On Fri, 10 Feb 2023 17:35:10 -0300 "Guilherme G. Piccoli" gpiccoli@igalia.com wrote:
Commit 8d470a45d1a6 ("panic: add option to dump all CPUs backtraces in panic_print") introduced a setting for the "panic_print" kernel parameter to allow users to request a NMI backtrace on panic. Problem is that the panic_print handling happens after the secondary CPUs are already disabled, hence this option ended-up being kind of a no-op - kernel skips the NMI trace in idling CPUs, which is the case of offline CPUs.
Fix it by checking the NMI backtrace bit in the panic_print prior to the CPU disabling function.
...
Notice that while at it, I got rid of the "crash_kexec_post_notifiers" local copy in panic(). This was introduced by commit b26e27ddfd2a ("kexec: use core_param for crash_kexec_post_notifiers boot option"), but it is not clear from comments or commit message why this local copy is required.
My understanding is that it's a mechanism to prevent some concurrency, in case some other CPU modify this variable while panic() is running. I find it very unlikely, hence I removed it - but if people consider this copy needed, I can respin this patch and keep it, even providing a comment about that, in order to be explict about its need.

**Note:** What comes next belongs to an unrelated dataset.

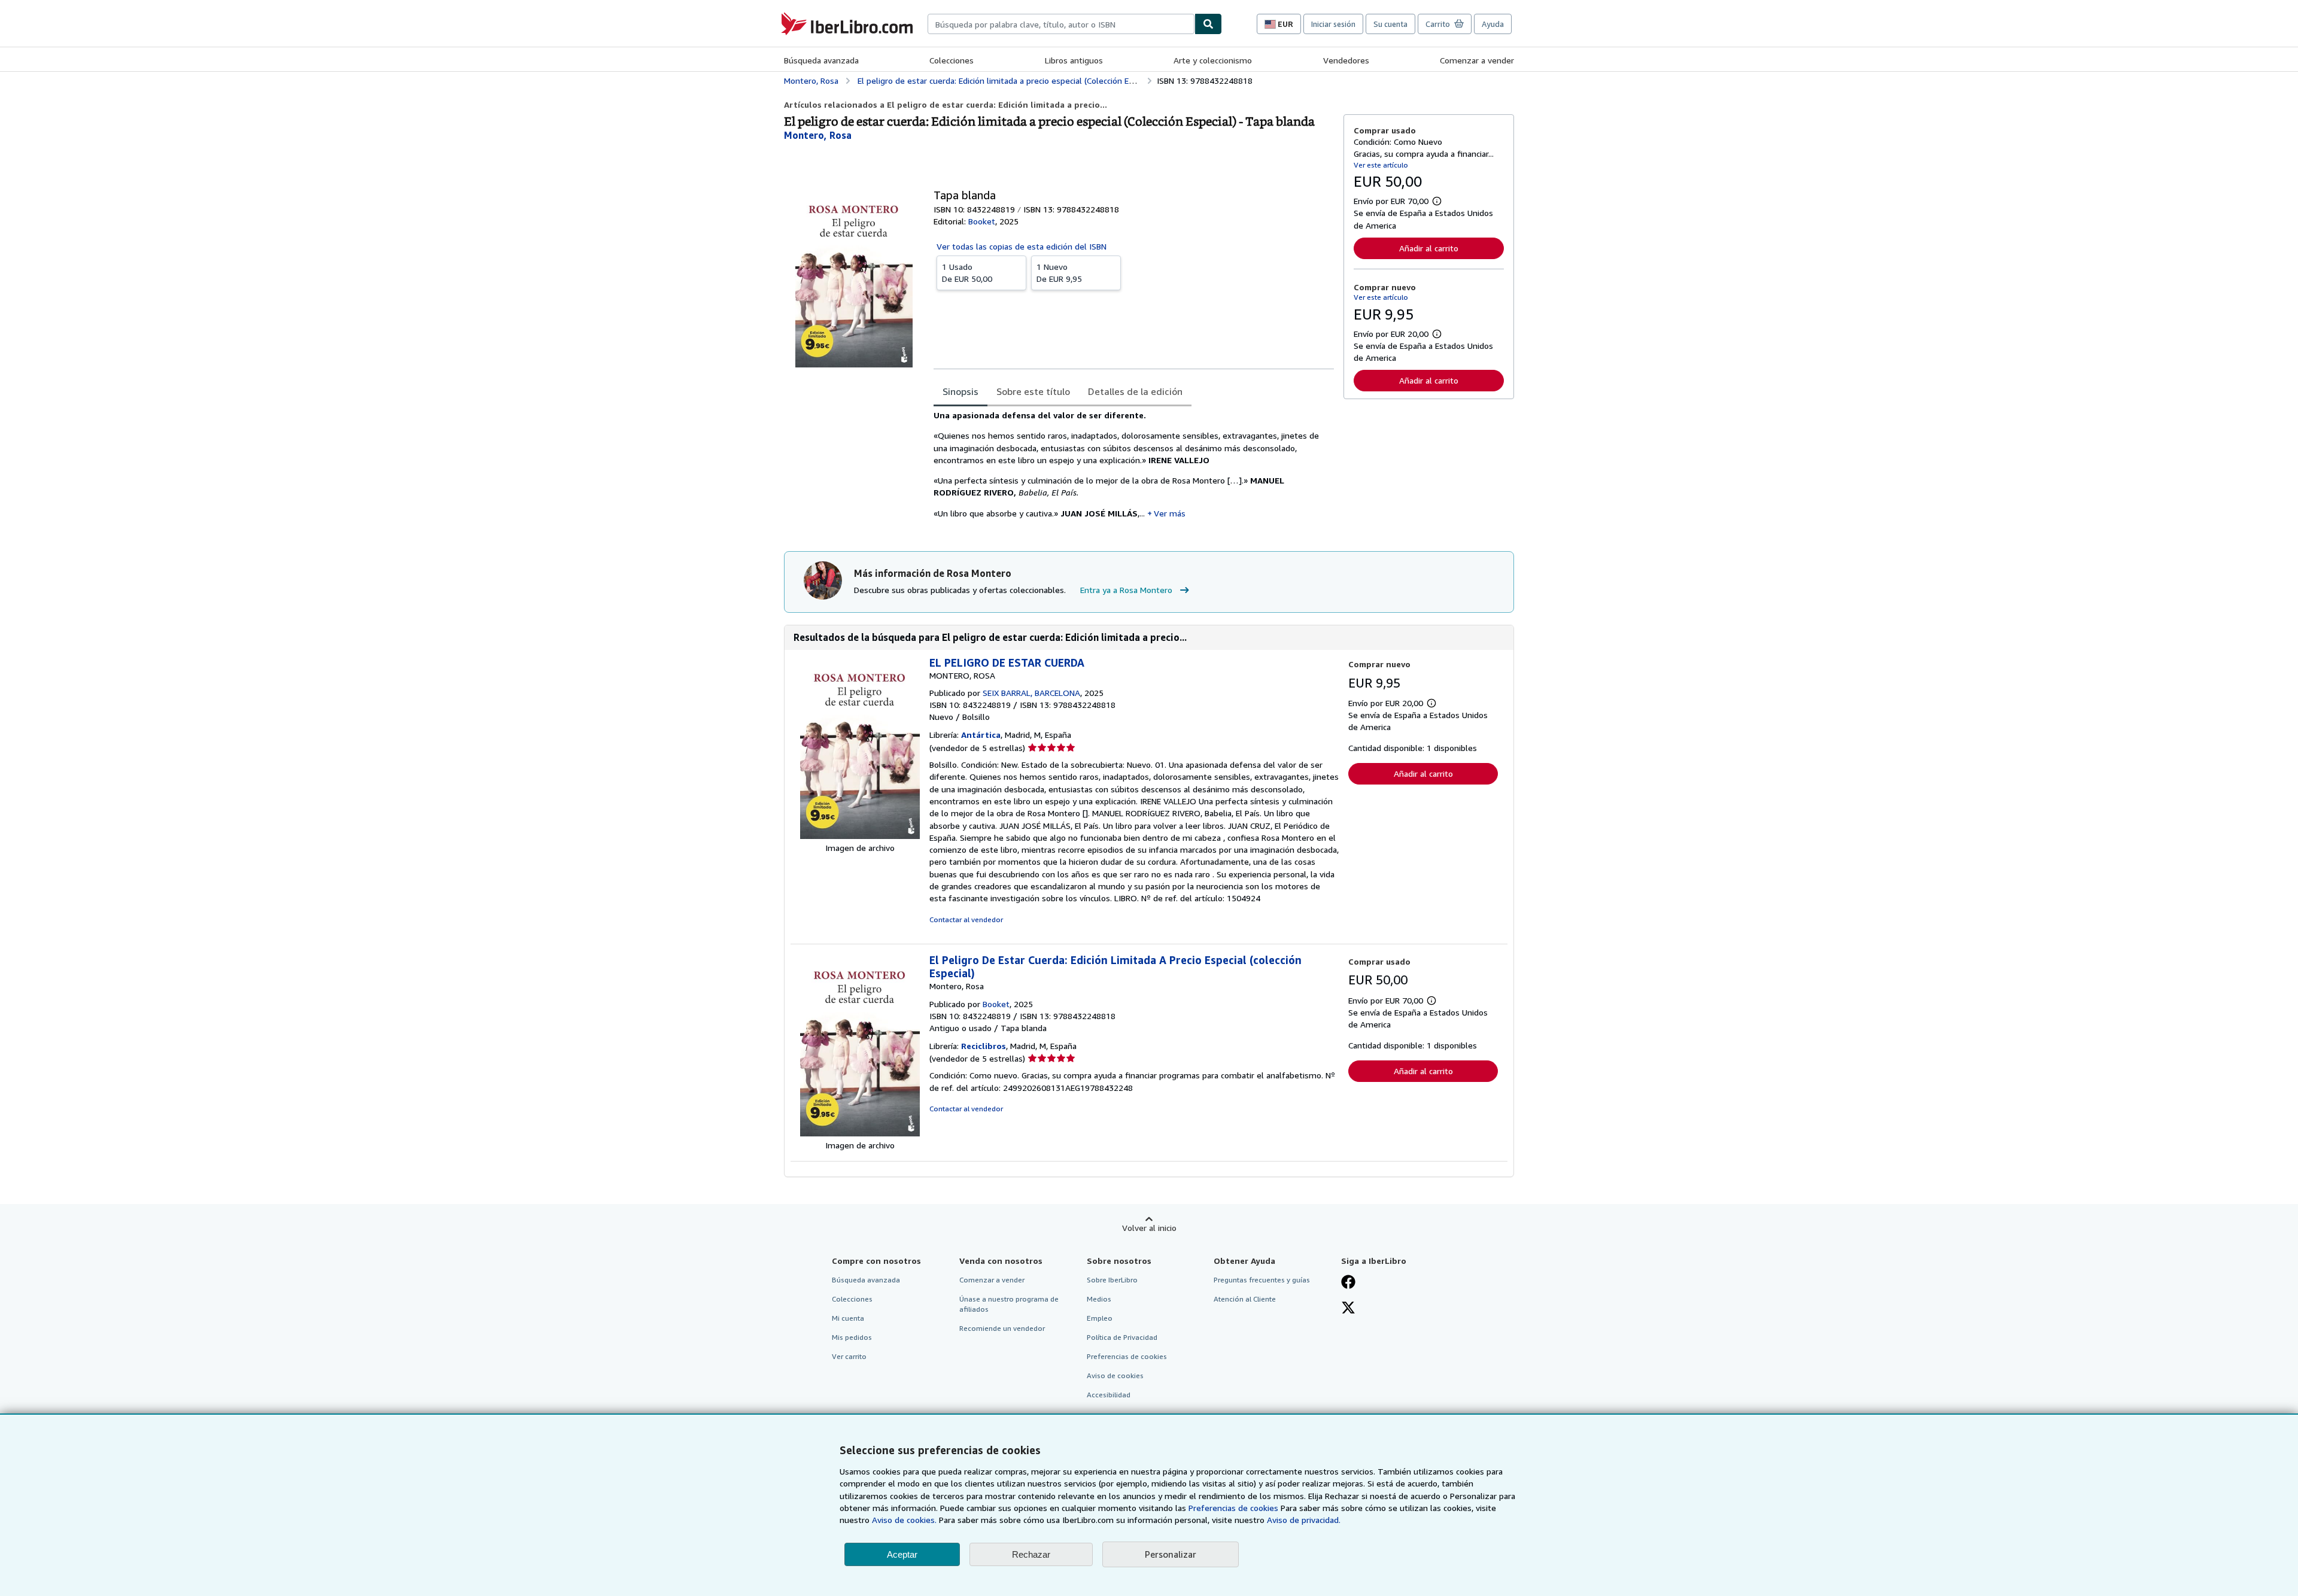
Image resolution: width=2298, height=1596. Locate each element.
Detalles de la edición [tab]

Only two sites change crash_kexec_post_notifiers, in arch/powerpc/kernel/fadump.c and drivers/hv/hv_common.c. Yes, it's very unlikely that this will be altered while panic() is running and the consequences will be slight anyway.
But formally, we shouldn't do this, especially in a -stable backportable patch. So please, let's have the minimal bugfix for now and we can look at removing that local at a later time?